- **READING TEXT**
========================================

Find pattern in first field of file


 
Thread Tools Search this Thread
Top Forums Shell Programming and Scripting Find pattern in first field of file
# 1  
Old 10-17-2015
Find pattern in first field of file

Hello all

I have two files.

1. Pattern.txt - It contains patterns to be matched. It has large number of patterns to be matched.
Code:
Cat Pattern.txt

Ram
Shyam
Mohan
Jhon

I have another file which has actual data and records are delimted by single or multiple spaces.
Code:
2. Content.txt

Cat Content.txt
1@GU00450012@Ram   @@@@ bla1  lba2.
2@GU11950004@David @@@@ uss  Ram 
3@GU11950004@Shyam @@@@ uss   rupa
etc etc

Now I need to find the pattern in content.txt but only in first field. I tried using
Code:
grep -F -f pattern.txt content.txt

It returns me rows like
Code:
2@GU11950004@David @@@@ uss  Ram

Becuase it contains pattern called 'Ram' somewhere
It seems to work but it looks the pattern all over the file. I need to restrict the search to first field only. Hen
I know we I can store patterns using awk in array using
Code:
NR==FNR

but not sure how to search each of them in content.txt in first field only.

Looking for any help.

Thanks

Last edited by krsnadasa; 10-17-2015 at 01:43 AM..
# 2  
Old 10-17-2015
How about:

Code:
#!/bin/sh

#awkcode=`sed 's,\(.*\),$1 ~ /\1/ { print $0 },' <Pattern.txt`
awkcode=`sed 's,\(.*\),$1 ~ /@\1$/ { print $0 },' <Pattern.txt`

awk "

========================================

- **SOURCE DATA**
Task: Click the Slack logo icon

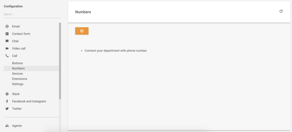Action: (x=7, y=94)
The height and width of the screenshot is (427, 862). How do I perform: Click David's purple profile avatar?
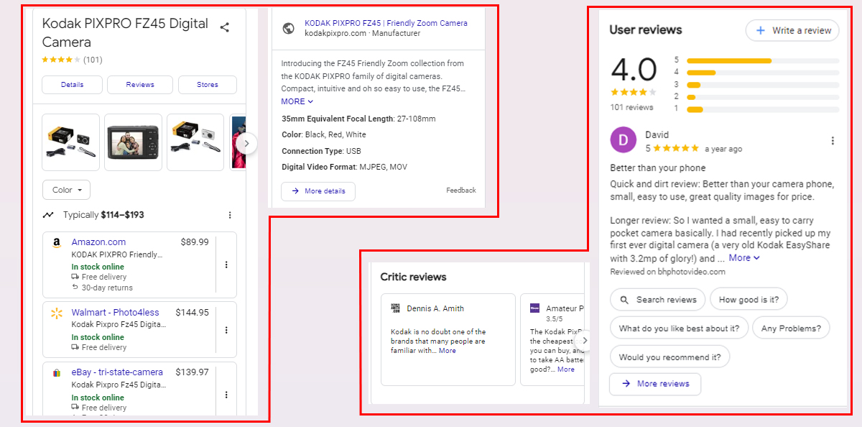(623, 139)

========================================

- **WRITTEN REQUEST**
In the forum thread on finding a pattern in a file's first field, what separates the records in Content.txt?

- **CORRECT RESPONSE**
Single or multiple spaces.